◆ **Brano scelto**
* * *

«Ma perché? C’è un giudizio?». Leggere Dante a scuola

Articolo tratto dal numero di gennaio 2021 di Tempi. Questo contenuto è riservato agli abbonati: grazie al tuo abbonamento puoi scegliere se sfogliare la versione digitale del mensile o accedere online ai singoli contenuti del numero.
Leggere Dante a scuola è in primo luogo un problema di posizione. Quando si è acerbi, e perciò presuntuosi, ci si mette davanti agli studenti, vicino al pellegrino toscano e ai suoi compagni di viaggio, e si fa come fanno le guide giapponesi: si alza la bandierina dei propri titoli accademici, ci si fa forti di quello che si crede di sapere e si parla, si spiega, si commenta; salvo girarsi, a tre quarti della predica, guardarsi indietro e accorgersi che non c’è più nessuno, tranne i pigri o i dormienti. Peggio di così, fanno i mascalzoni: i guitti, gli attori che intrattengono il pubblico con i loro trucchi da illusionista, incantesimi verbali rubati qua e là e spacciati per farina del loro sacco; e intanto Dante scompare, se ne va per la sua strada e nessuno lo vede né lo segue più, ma tutti sono convinti di averlo conosciuto e, magari, anche capito.
Ripeness is all, maturità è tutto, ricordava alla fine Pavese, e maturità esige di stare in fondo, a chiudere la fila: i protagonisti del poema là davanti, poi gli studenti e l’umile insegnante dietro a tutti; a spingere, indicare, confortare, raccogliere gli affaticati e i dispersi. Le tante sigarette fumate nella vita e il tempo che fa scricchiolare il cordame che regge la carcassa mi sono stati di grande aiuto in questo; ma più ancora la consapevolezza che è necessario diminuirsi perché qualcosa possa crescere, dal momento che molti fatti confermano che se il seme non muore non porta frutto. Pare un tirarsi indietro, ma non lo è. Al contrario è un tirarsi, o lasciarsi tirare, dentro, nel mezzo del movimento eversore del Poema della vita.

* * *

◆ **Contenuto del dataset**
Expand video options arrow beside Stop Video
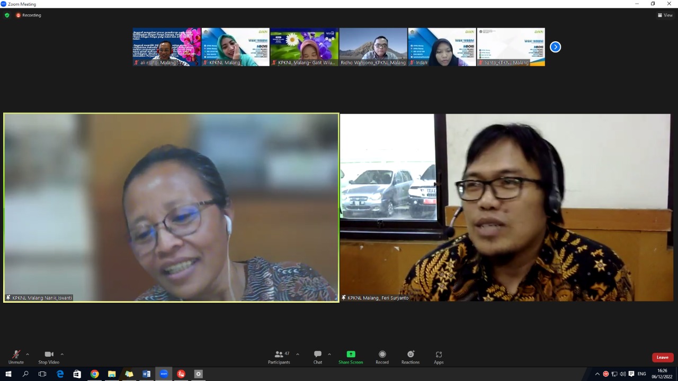[62, 355]
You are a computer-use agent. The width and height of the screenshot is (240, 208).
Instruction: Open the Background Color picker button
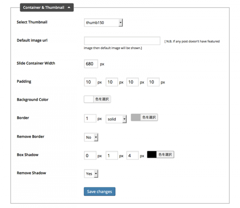click(x=102, y=99)
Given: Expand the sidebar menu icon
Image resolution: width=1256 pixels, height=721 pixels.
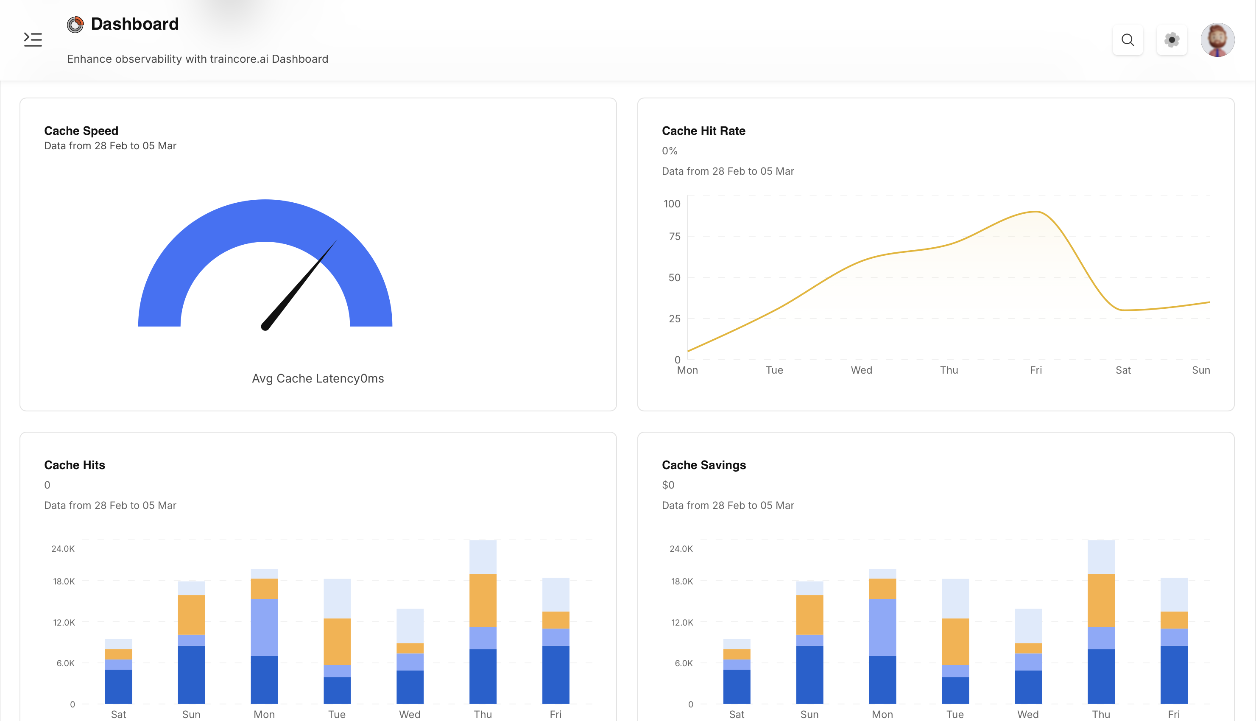Looking at the screenshot, I should 33,39.
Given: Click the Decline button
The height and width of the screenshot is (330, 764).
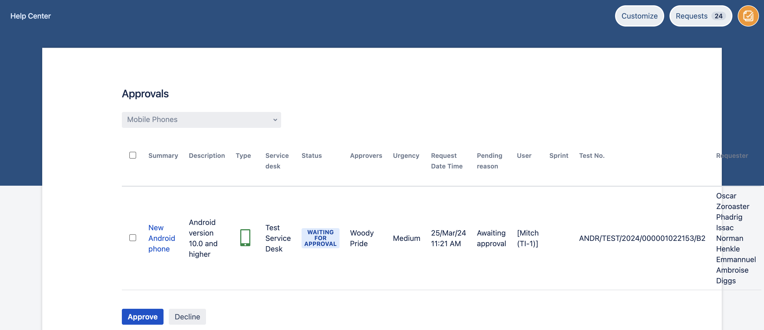Looking at the screenshot, I should click(188, 316).
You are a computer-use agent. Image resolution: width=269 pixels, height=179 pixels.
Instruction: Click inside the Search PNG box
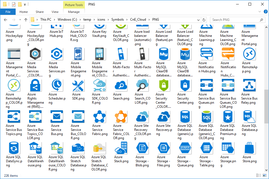click(x=236, y=20)
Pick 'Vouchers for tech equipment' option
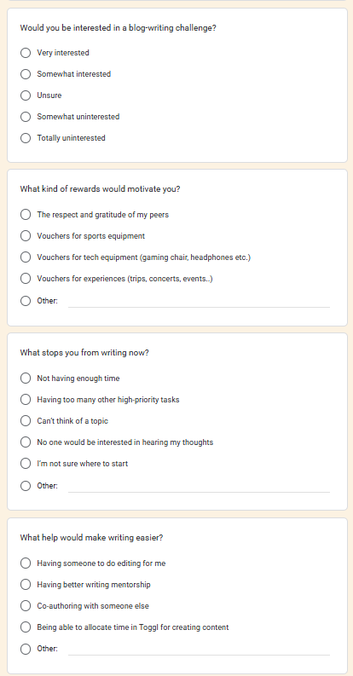 click(26, 257)
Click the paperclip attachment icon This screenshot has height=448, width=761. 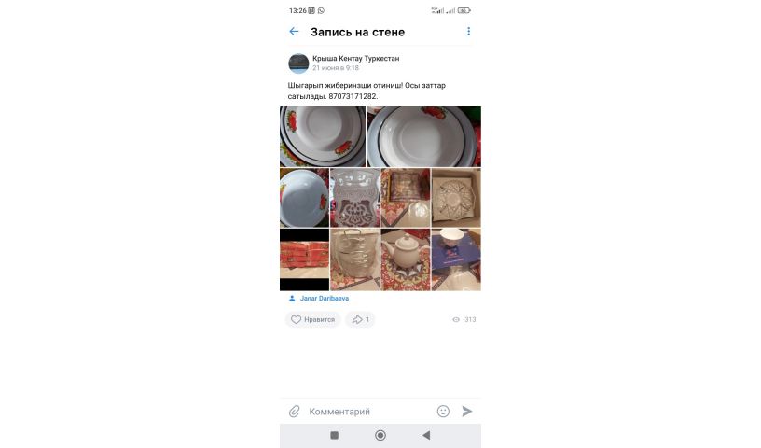(x=294, y=412)
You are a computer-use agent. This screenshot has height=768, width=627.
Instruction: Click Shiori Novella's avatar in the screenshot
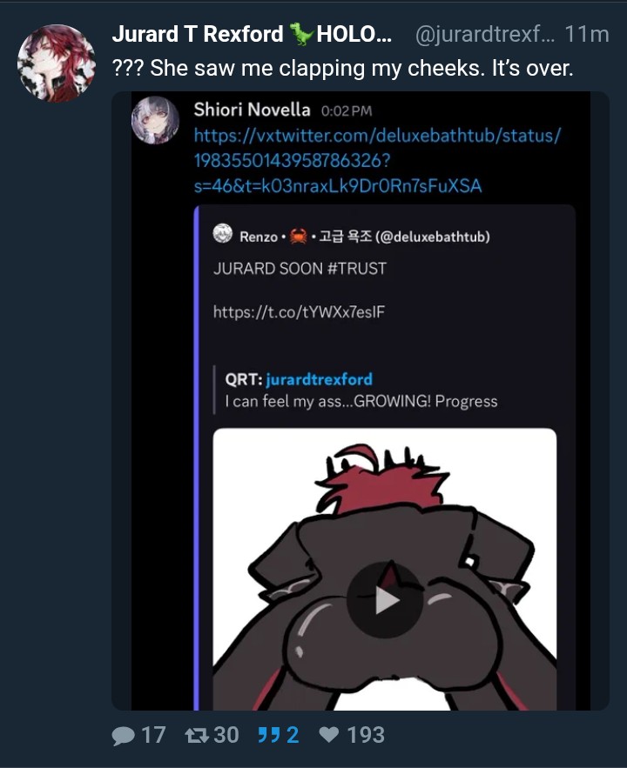point(155,120)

* * *

◆ **Cosa chiede l'esercizio**
1) Stabilisci se le seguenti affermazioni concordano con il brano su Dante a scuola, rispondendo sì o no e citando alla lettera le parole del brano che lo decidono: (a) leggere Dante a scuola è anzitutto una questione di posizione; (b) la maturità richiede all'insegnante di mettersi davanti agli studenti; (c) chi scrive dichiara che le molte sigarette fumate non gli sono servite a nulla.
2) Aggiorna la parte delle voci che si apre con la riga contenente "You are a computer-use agent. This" e arriva fino alla fine delle voci, estremi inclusi, sostituendo "avatar" con "profile picture" e lasciando invariato tutto il resto. Riporta soltanto questa parte, senza le immagini.
Il brano e le voci sono materiali indipendenti, senza legami tra loro.

◆ **Risposte complete**
1)
(a) Sì: «Leggere Dante a scuola è in primo luogo un problema di posizione.»
(b) No: «maturità esige di stare in fondo, a chiudere la fila»
(c) No: «Le tante sigarette fumate nella vita e il tempo che fa scricchiolare il cordame che regge la carcassa mi sono stati di grande aiuto in questo»

2)
You are a computer-use agent. This screenshot has height=768, width=627.
Instruction: Click Shiori Novella's profile picture in the screenshot
point(155,120)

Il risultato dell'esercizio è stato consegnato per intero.